It was Sunday afternoon. The phone rang. The voice on the line was that of a man who had been a member of this church in times past. He now lives in another city, but had returned to Little Rock for a visit.
“I want to talk to you about my baptism,” he said. (I assumed that through the years he had learned more about baptism and thus was beginning to question whether his knowledge had been sufficient at the time he was immersed into Christ). “I suppose you are questioning your baptism because you now know more about the subject than you did when you were baptized?”
“‘No. I’m questioning my repentance. For some time now, I have been making a study of the kingdom of God, and I see that repentance is always linked to entering the kingdom. I don’t think I ever repented. When I was baptized, I didn’t change my life. I kept on doing all of the things I had done before.”

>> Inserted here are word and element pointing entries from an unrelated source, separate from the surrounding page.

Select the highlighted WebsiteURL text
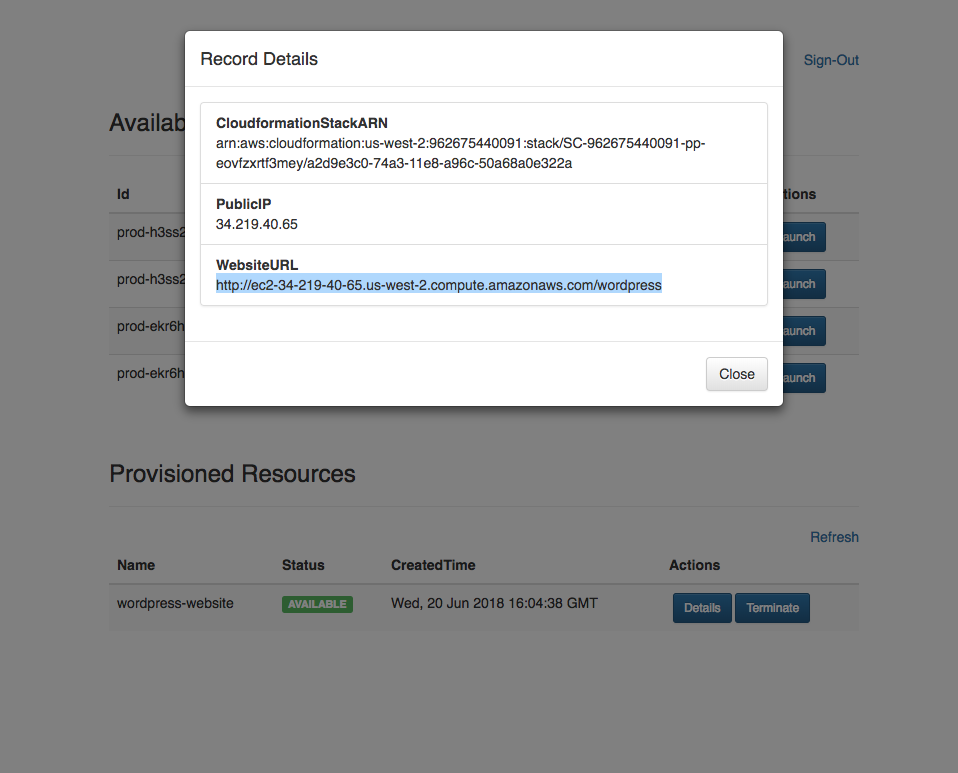The width and height of the screenshot is (958, 773). (438, 285)
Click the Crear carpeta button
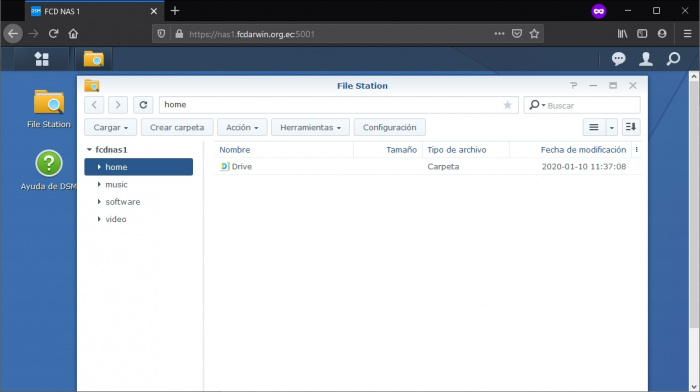This screenshot has height=392, width=700. click(x=177, y=127)
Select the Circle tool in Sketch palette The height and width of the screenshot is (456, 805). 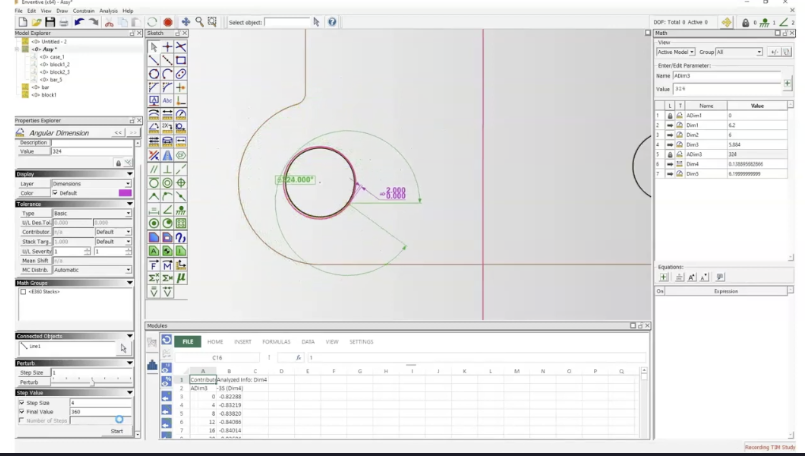tap(154, 74)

I wonder how many people think that there is something magical in baptism. In truth, baptism—done by rote—is meaningless. Repentance and baptism go together like love and marriage, or a horse and carriage. One without the other isn’t sufficient.
It is the day of Pentecost in Jerusalem. Peter is addressing those who have crucified the Lord and Christ. What will he tell them? In answer to their cry, “Brethren, what shall we do?” Peter says, “Repent, and be baptized every one of you … ” (Acts 2:38). Repentance and baptism! They go together and must not be separated.
John the Baptist knew that mere washing without repentance would avail nothing. In fact, he even refused baptism to a group of religious leaders who requested it (a rather bold thing for any preacher to do). Instead of baptizing them, he said, “You brood of vipers! Who warned you to flee from the wrath to come? Bear fruit that befits repentance… ” (Matthew 3:7, 8).
What is baptism but a mere washing away of the filth of the flesh unless it is accompanied by repentance? I will tell you. It is nothing.